Wirtschaftsminister Tarek Al-Wazir und Dr. Frank Martin, Leiter der Regionaldirektion Hessen der Bundesagentur für Arbeit, haben auf die Bedeutung der Innovation für den unternehmerischen Erfolg hingewiesen. „Innovationen verschaffen Betrieben einen Vorsprung im Wettbewerb – das gilt gerade angesichts der wirtschaftlichen Folgen der Corona-Pandemie“, sagte Al-Wazir anlässlich der Veröffentlichung des aktuellen IAB-Betriebspanels, das dokumentiert, wie Hessens Betriebe 2019 in Forschung und Entwicklung, in Innovationen sowie in den Einsatz von Robotern investierten.

Blick auf internationale Lieferketten gestärkt

„Die Auswertung der Befragungsergebnisse zeigt, dass die hessischen Betriebe, wenn es um das Engagement bei Forschung und Entwicklung geht, zwar ihre Aktivitäten nicht zurückgefahren haben, aber dennoch seit zehn Jahren keine Steigerung zu erkennen ist. Innovationskraft zeigte sich im Rückblick in erster Linie im Verarbeitenden Gewerbe und im Dienstleistungsbereich. Bei der Automatisierung durch Roboter ging es in Hessen deutlich voran. Die Corona-Krise hat den Blick auf internationale Lieferketten und Handelsbeziehungen geschärft und den Bedarf nach einem flächendeckenden Hochgeschwindigkeits-Internet deutlich gemacht.
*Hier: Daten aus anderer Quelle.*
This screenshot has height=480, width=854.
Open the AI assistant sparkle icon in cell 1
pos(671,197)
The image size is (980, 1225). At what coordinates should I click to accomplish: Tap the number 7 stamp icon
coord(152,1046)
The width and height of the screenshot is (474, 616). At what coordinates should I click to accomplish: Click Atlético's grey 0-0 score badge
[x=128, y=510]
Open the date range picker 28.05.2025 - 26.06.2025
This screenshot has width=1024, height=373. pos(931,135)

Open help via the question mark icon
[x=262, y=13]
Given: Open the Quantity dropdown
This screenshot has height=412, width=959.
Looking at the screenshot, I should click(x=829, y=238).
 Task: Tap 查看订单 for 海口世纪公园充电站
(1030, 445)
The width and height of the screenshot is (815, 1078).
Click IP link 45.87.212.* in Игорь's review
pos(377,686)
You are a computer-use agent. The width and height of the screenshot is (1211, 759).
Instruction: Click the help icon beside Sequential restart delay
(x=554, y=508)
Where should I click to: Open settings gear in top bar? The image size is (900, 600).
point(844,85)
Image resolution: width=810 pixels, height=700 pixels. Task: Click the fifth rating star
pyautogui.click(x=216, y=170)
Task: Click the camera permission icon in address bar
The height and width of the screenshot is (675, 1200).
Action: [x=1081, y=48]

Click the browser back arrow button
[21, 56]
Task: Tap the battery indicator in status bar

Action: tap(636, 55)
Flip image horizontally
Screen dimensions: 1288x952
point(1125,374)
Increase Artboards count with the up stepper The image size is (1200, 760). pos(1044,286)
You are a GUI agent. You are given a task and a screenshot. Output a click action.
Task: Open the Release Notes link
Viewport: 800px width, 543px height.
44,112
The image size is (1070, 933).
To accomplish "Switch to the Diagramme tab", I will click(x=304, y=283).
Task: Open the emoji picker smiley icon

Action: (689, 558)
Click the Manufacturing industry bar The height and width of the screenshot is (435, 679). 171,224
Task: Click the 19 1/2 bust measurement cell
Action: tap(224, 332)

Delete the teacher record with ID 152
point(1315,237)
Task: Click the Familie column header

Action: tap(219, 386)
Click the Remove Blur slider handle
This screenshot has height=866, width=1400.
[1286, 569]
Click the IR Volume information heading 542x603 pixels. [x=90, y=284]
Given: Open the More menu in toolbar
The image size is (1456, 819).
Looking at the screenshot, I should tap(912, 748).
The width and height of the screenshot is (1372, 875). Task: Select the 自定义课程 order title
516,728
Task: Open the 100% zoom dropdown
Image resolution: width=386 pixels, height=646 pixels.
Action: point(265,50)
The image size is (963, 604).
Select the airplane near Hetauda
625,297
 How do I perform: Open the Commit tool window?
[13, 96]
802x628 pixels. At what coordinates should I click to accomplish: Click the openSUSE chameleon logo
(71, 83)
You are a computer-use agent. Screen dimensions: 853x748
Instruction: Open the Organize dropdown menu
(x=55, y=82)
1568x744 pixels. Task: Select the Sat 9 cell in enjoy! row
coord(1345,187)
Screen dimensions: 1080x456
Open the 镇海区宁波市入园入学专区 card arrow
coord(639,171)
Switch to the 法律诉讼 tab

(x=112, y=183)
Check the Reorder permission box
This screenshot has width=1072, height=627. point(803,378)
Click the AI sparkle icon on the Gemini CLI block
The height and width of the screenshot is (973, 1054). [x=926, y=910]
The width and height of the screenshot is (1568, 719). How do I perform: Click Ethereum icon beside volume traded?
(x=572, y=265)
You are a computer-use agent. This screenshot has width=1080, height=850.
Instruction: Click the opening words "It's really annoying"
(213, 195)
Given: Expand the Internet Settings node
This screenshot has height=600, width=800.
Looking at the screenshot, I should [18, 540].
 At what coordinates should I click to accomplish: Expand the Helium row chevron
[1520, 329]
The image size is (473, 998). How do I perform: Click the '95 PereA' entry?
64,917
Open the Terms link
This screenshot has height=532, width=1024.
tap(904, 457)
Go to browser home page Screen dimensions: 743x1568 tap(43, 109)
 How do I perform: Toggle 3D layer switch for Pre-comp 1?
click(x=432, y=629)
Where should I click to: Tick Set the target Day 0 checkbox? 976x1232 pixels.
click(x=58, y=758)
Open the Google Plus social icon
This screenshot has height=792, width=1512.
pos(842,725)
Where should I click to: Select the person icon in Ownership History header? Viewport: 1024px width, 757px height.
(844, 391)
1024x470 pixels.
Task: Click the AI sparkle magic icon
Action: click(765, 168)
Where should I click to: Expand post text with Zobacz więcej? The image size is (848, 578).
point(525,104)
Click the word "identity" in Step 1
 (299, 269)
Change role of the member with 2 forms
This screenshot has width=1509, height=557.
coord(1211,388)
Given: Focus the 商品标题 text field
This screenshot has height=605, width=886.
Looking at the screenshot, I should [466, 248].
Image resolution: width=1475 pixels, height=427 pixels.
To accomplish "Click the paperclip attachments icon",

Um auch im internationalen Vergleich wettbewerbsfähig zu bleiben, wären mehr technologieorientierte Neugründungen, mehr Patentanmeldungen und ein schnelleres Internet für alle Regionen in Hessen wichtig“, so Dr. Frank Martin, Leiter der Regionaldirektion Hessen.

Nur wenige Betriebe befassen sich mit Forschung und Entwicklung

2019 befassten sich fünf Prozent der Betriebe in Hessen explizit mit Forschung und Entwicklung. Das Engagement der Betriebe blieb damit in den vergangenen zehn Jahren konstant. Vor allem Großbetriebe sowie Betriebe aus dem Verarbeitenden Gewerbe, Betriebe, die wirtschaftsnahe und wissenschaftliche Dienstleistungen anbieten, und die Öffentliche Verwaltung investierten in die systematische Suche nach neuen Erkenntnissen unter Anwendung wissenschaftlicher Methoden. Kooperationspartner spielten dabei eine große Rolle. Knapp zwei Drittel kooperierten mit anderen Betrieben, und 58 Prozent waren gemeinsam mit einem Hochschulpartner aktiv. Die hessischen Betriebe erwiesen sich im Vergleich deutlich offener für solche Kooperationen als die anderer westdeutscher Bundesländer. Vor allem die Vernetzung zwischen Hochschulen und Wirtschaft scheint in Hessen ausgesprochen gut entwickelt.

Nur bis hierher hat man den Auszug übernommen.